:: SOURCE RECORDS ::
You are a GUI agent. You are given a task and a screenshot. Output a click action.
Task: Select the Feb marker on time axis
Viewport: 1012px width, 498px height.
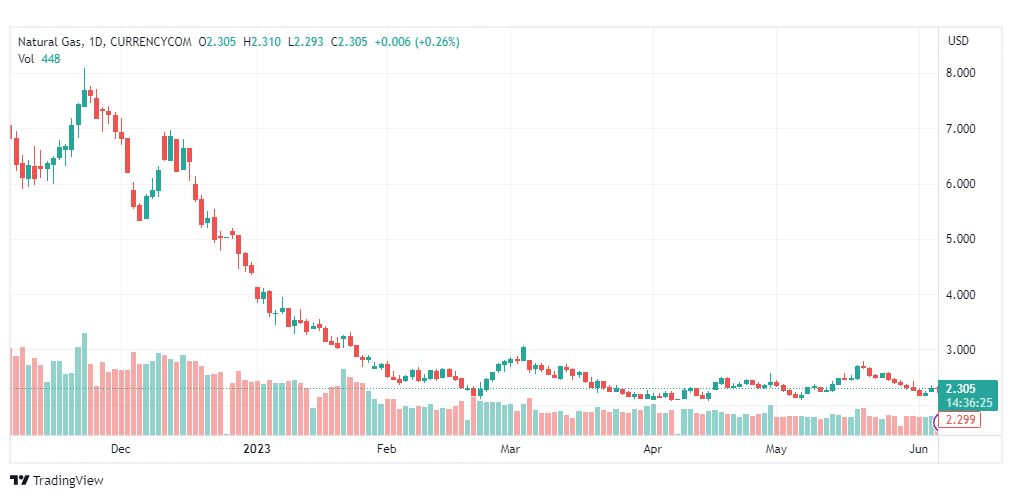click(x=385, y=449)
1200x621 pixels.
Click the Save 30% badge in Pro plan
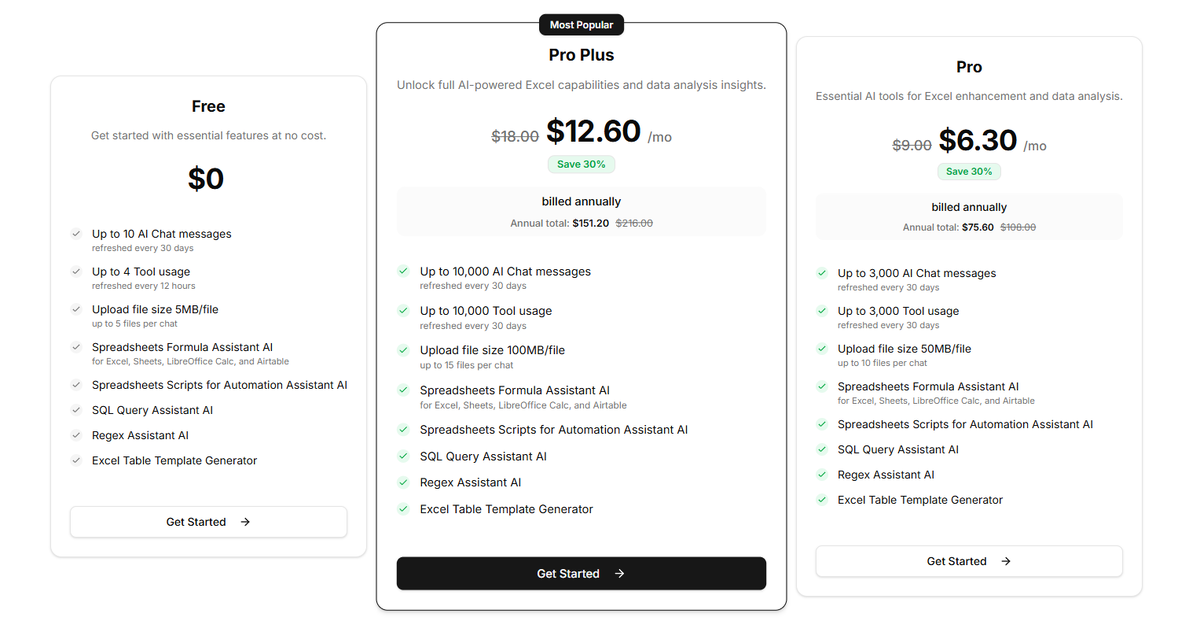tap(969, 171)
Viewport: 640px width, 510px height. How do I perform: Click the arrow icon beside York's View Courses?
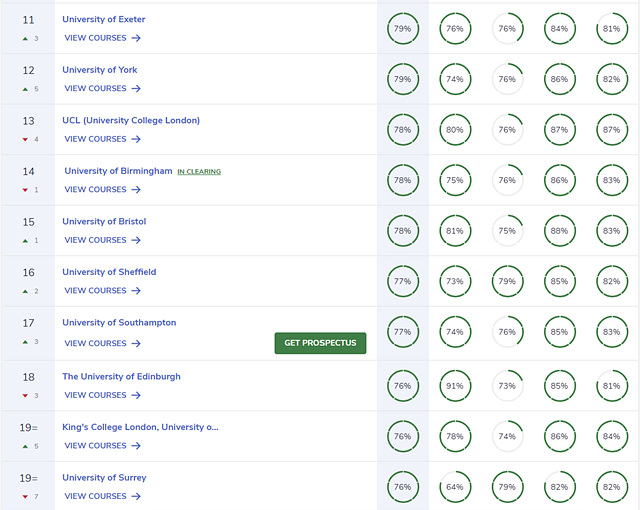(136, 89)
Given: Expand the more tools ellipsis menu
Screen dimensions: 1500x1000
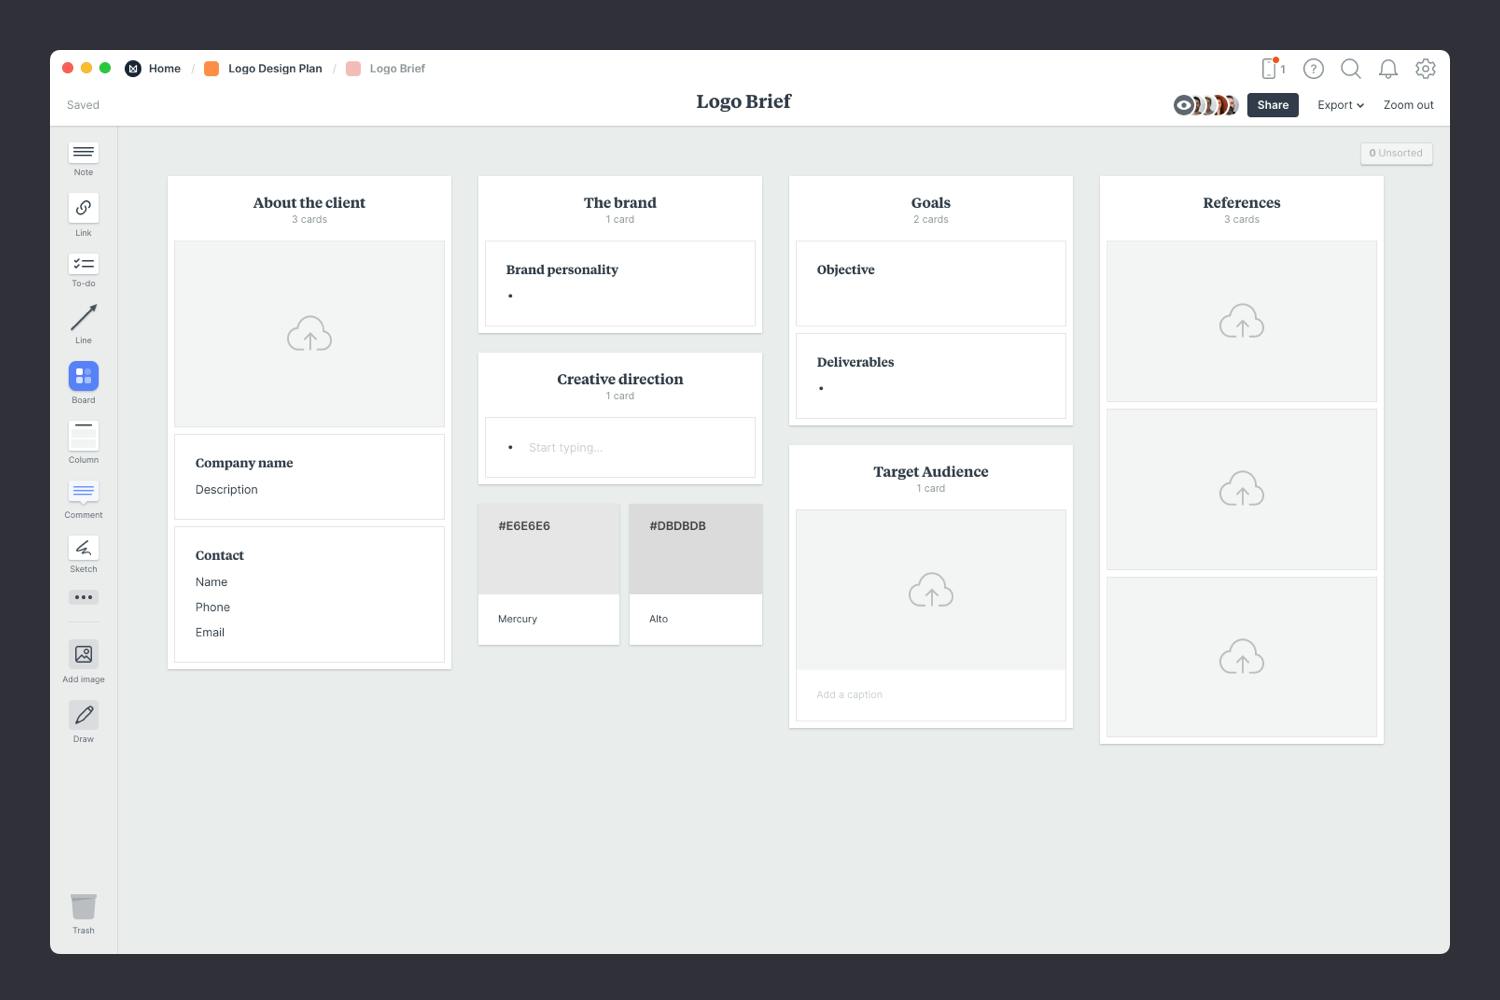Looking at the screenshot, I should pos(83,597).
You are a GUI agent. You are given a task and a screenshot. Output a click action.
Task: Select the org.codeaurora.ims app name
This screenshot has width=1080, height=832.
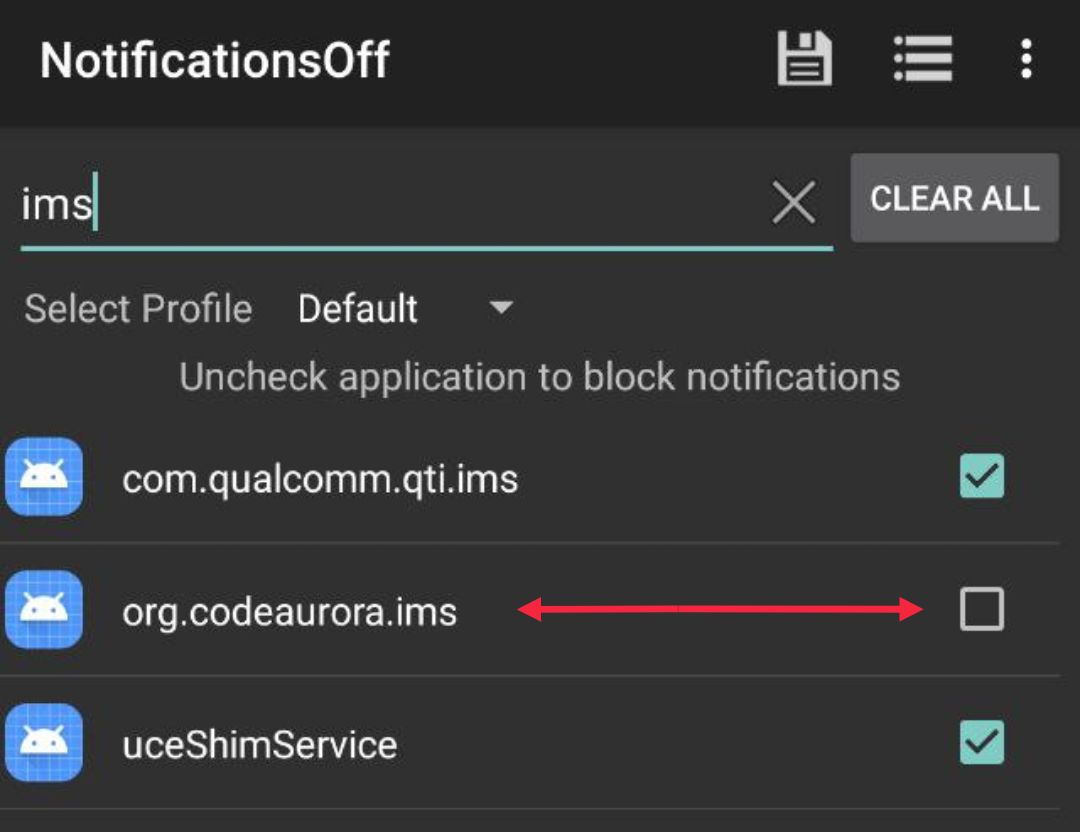tap(290, 612)
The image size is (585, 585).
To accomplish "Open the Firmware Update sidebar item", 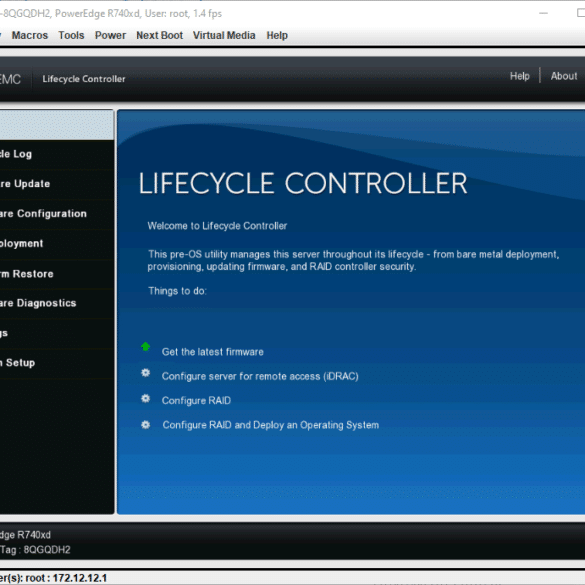I will tap(57, 184).

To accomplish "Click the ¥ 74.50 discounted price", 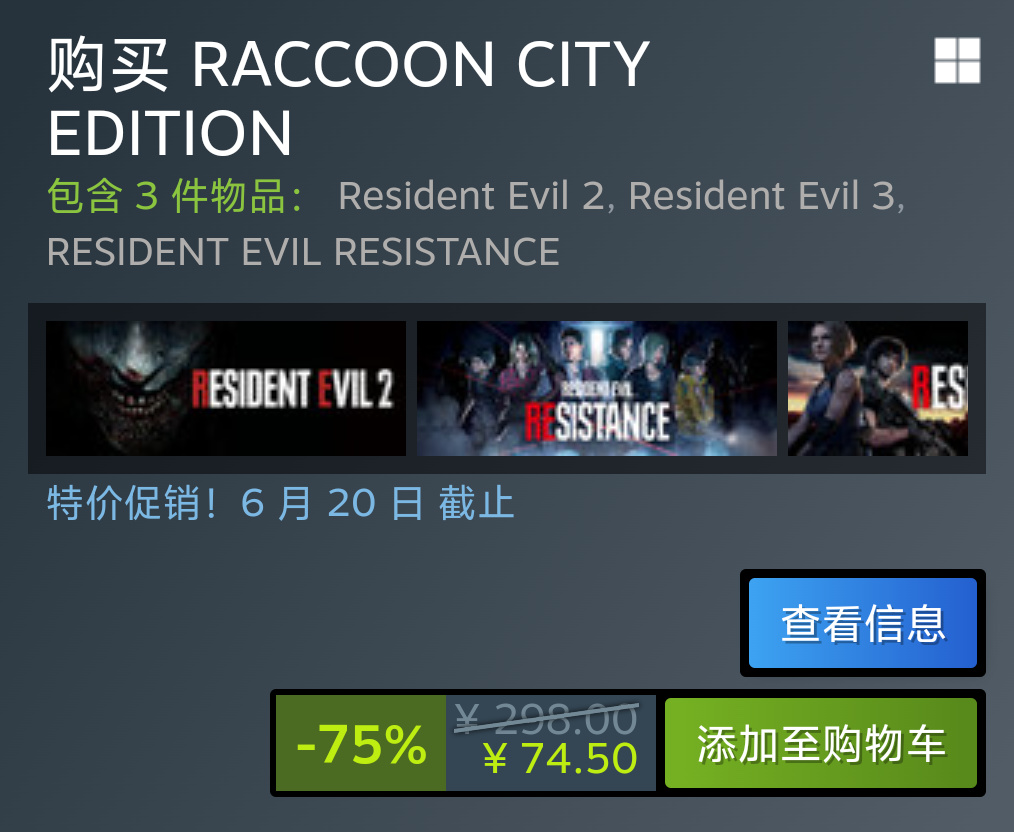I will (560, 758).
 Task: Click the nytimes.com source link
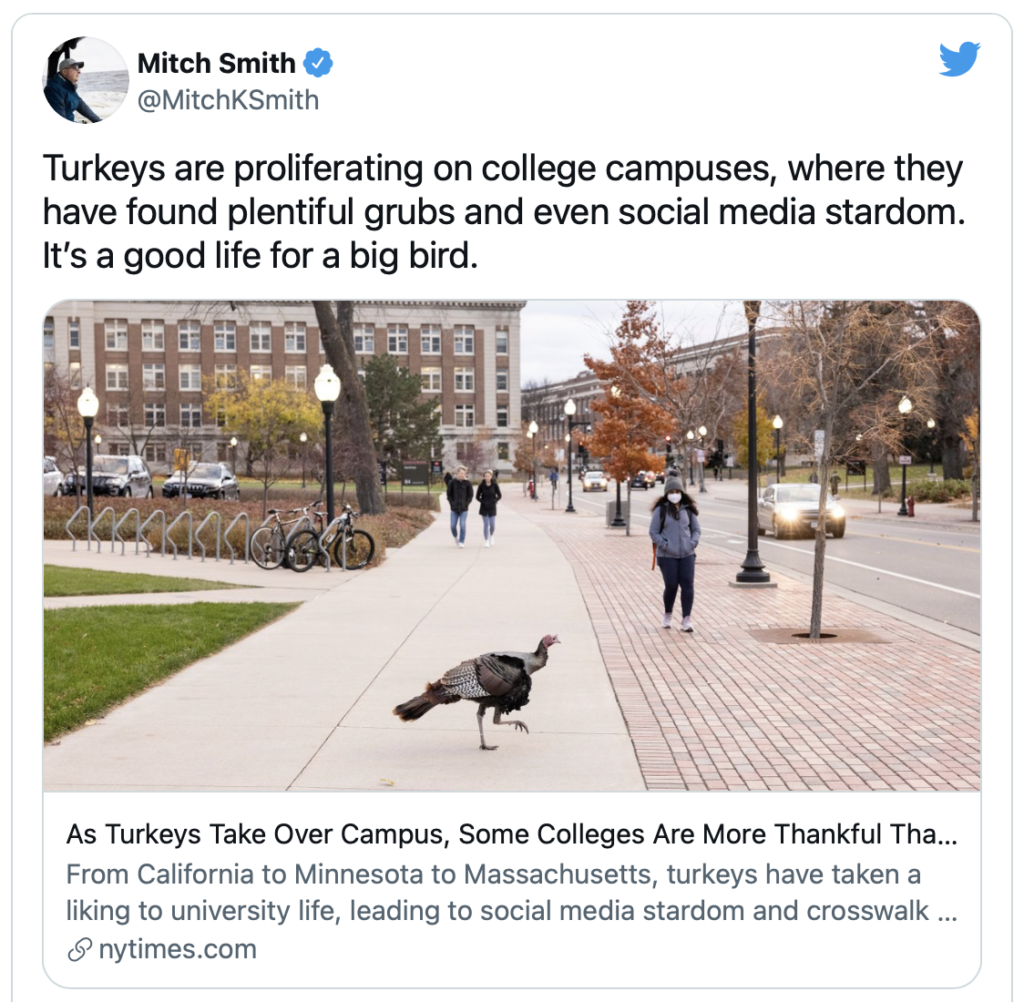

:: PROBLEM DETAILS ::
Given the data above, which lines hold the string "Select"? Return them.

:: RESPONSE ::
Task: Select the Feb marker on time axis
Task: Select the org.codeaurora.ims app name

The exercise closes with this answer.